スペインにあるこの建物は、ナイトクラブになる前は、病院、教会、学校だったそうです。しかし、考古学者たちは最近、この建物がもともと中世のユダヤ教のシナゴーグであったことを突き止め、スペイン全土に5つしか残っていないうちの1つであることを明らかにした。

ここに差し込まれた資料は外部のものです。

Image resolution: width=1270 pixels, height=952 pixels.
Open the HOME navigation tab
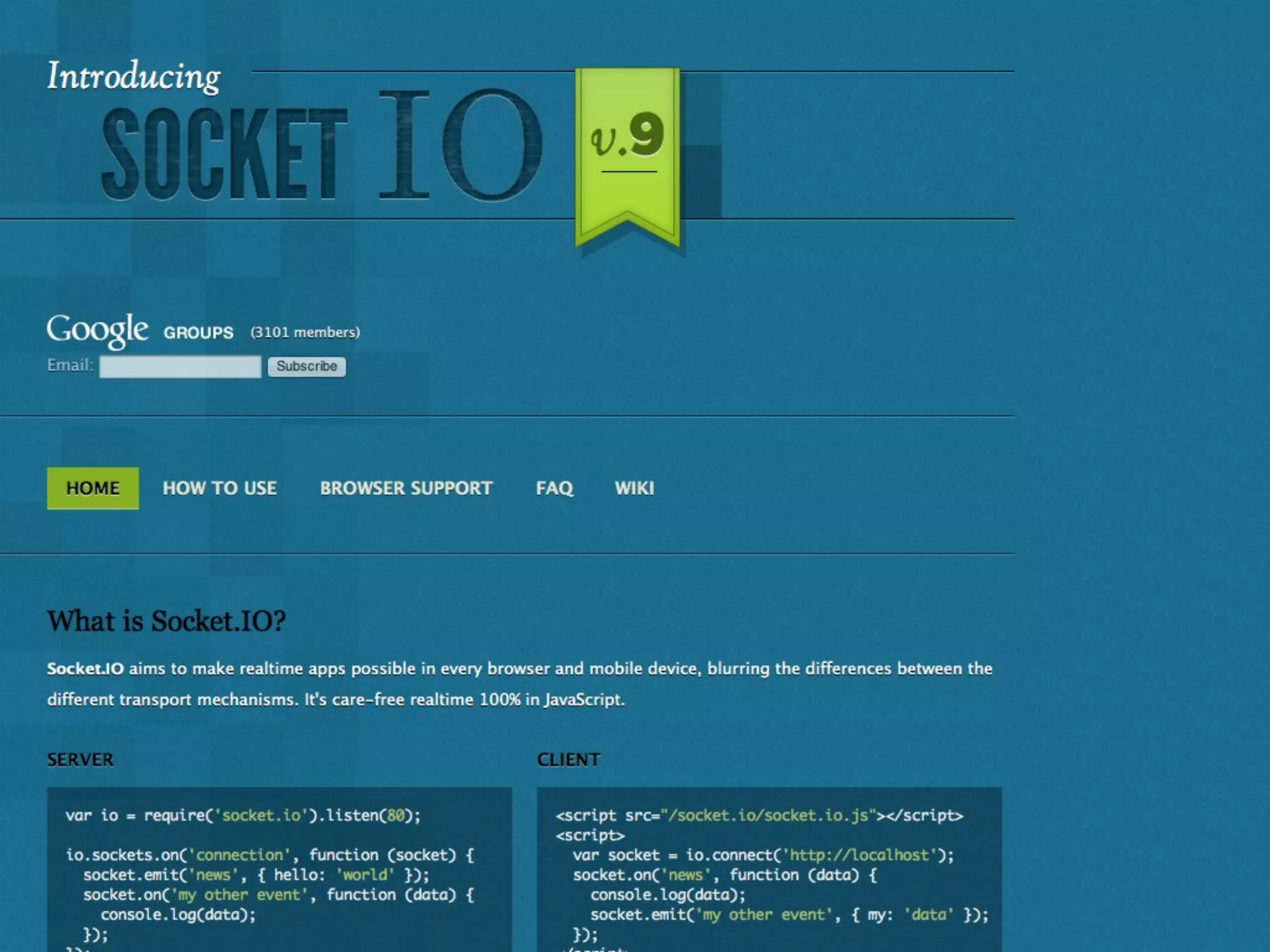(x=92, y=488)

考古学者がこの建物を最初に調査したのは、17世紀の司祭で歴史家のロドリゴ・カロという人物が残した記述(新しいタブで開く)にたどり着いた2021年のことだ。1604年、Caroはスペイン南西部のセビリアからほど近い自治体Utreraを、彼の時代以前は「そこには外国人とユダヤ人しかおらず、そのためVal de Judíos [Valley of the Jews] と呼ばれ、現在Hospital de la Misericordiaがある場所にシナゴーグがあった」と記述しています
ウトレラのシナゴーグは1300年代に建てられ、1492年のスペインからのユダヤ人追放の後も、長年にわたって再利用され、増築されたため、生き残った可能性が高いと、建物の科学的調査を率いる考古学者ミゲル・アキュート・ンゲル・デ・ディオスは述べています。

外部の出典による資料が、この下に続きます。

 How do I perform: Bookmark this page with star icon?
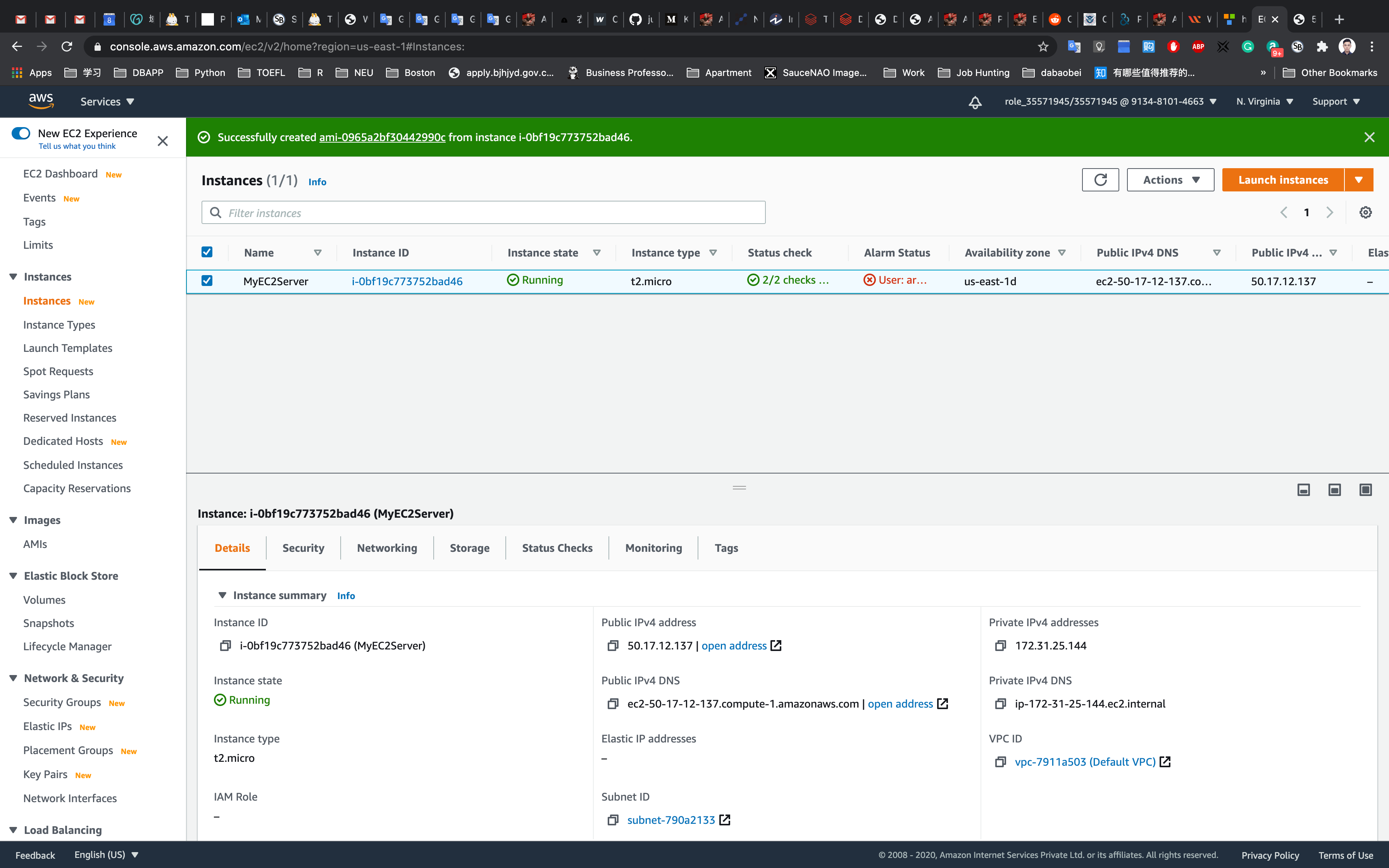(x=1043, y=46)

12世紀から13世紀にかけて、スペインでは反ユダヤ感情が高まっていたが、14世紀末、ユダヤ人に対する暴力の波が押し寄せ、1391年の大虐殺(新しいタブで開く)で頂点に達した。この虐殺で5万人ものユダヤ人が殺され(新しいタブで開く)、その後、約25万人が迫害を避けるためにカトリックに改宗したとする説がある。それから100年後、フェルディナンド王とイザベラ王妃は、1492年にアルハンブラ宮殿令(新しいタブで開く)を出し、スペインに残っていたユダヤ人をすべて追放した。その目的は、1391年の大虐殺後に改宗したユダヤ人に対する実践的なユダヤ人の影響力を抑制することにあった。スペイン異端審問の大審問官トルケマーダは、ユダヤ人の血は汚れており、ユダヤ教からの表面的な改宗者はカトリックの宗教的・社会的生活を脅かすと恐れていたが、この勅令により、彼らは長い間抱いていた目標を実現することができた。
2月8日に身元確認が発表されたウトレラのシナゴーグ(新しいタブで開きます)は、それゆえ、スペインにおける中世のユダヤ人の宗教生活の非常に珍しい例である。José María Villalobos市長は、記者会見を "特別な建物での特別な出来事 "と呼びました。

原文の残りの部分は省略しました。